▶ [WHAT YOU HAVE TO DO]: From the items below, extract every line that contains the word "Open".

▶ [DATASET]:

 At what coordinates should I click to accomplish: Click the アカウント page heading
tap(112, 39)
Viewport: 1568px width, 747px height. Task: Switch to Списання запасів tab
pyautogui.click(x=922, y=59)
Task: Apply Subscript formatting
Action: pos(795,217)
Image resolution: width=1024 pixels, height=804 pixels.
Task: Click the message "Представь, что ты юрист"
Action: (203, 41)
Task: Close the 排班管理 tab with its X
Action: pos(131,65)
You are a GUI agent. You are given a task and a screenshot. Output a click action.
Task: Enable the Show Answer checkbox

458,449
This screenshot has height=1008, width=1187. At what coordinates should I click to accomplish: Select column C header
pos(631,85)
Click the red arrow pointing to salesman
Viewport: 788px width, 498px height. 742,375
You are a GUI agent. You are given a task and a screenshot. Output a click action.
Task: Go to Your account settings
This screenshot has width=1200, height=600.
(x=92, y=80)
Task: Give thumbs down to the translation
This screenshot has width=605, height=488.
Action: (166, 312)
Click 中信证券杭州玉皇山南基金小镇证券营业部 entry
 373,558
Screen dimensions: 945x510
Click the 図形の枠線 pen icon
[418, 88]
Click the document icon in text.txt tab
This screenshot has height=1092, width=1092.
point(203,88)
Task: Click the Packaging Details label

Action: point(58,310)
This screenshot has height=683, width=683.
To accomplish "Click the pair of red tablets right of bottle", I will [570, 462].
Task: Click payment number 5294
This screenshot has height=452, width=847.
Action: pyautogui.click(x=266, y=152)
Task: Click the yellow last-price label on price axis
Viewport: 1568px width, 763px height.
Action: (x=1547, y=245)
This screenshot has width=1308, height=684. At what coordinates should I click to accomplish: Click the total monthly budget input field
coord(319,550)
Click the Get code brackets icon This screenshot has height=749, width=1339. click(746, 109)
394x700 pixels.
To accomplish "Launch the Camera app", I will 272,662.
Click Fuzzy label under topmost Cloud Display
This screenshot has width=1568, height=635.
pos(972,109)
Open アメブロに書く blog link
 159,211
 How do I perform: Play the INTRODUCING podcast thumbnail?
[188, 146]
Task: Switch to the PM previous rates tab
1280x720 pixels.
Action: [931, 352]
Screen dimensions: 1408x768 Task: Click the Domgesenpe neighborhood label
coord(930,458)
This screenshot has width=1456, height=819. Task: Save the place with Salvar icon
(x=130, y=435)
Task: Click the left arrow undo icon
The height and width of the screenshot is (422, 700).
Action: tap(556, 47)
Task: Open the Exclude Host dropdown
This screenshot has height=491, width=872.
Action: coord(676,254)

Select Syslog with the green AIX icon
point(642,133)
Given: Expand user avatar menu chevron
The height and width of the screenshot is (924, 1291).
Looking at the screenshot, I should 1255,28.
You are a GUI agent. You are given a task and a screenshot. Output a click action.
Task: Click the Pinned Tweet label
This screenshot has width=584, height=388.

▶ [OUTPUT OF THE TASK]:
Open アメブロに書く blog link
Task: Open the Exclude Host dropdown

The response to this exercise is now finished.